WHAT IS BEING ASKED: Where a line of the data holds the word "Share", copy that line.

··· DATA SECTION

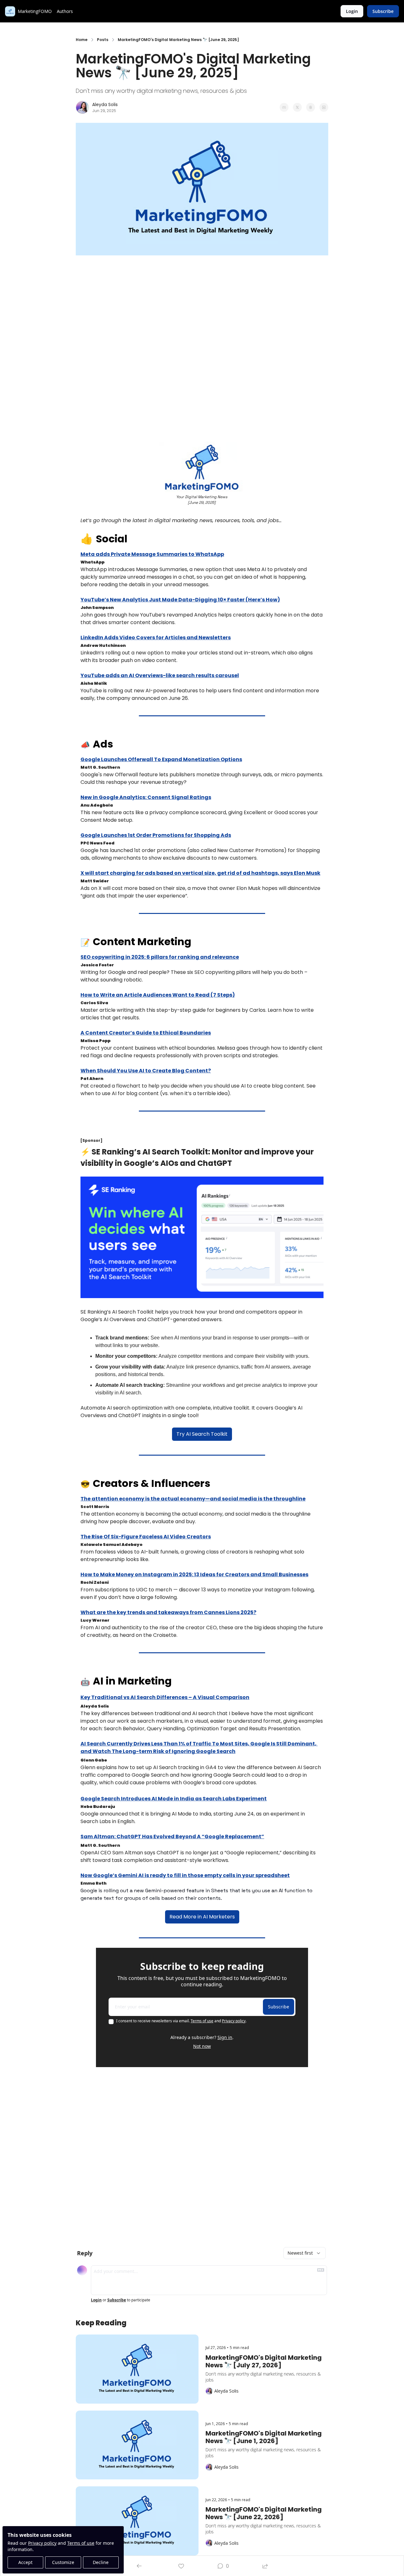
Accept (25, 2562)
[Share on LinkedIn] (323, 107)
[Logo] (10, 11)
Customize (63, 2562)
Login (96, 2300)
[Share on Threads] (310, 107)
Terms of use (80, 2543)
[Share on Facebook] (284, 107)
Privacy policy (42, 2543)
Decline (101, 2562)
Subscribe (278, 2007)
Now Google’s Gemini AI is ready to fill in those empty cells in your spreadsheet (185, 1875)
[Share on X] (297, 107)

······

RESULT:
[Share on LinkedIn] (323, 107)
[Share on Threads] (310, 107)
[Share on Facebook] (284, 107)
[Share on X] (297, 107)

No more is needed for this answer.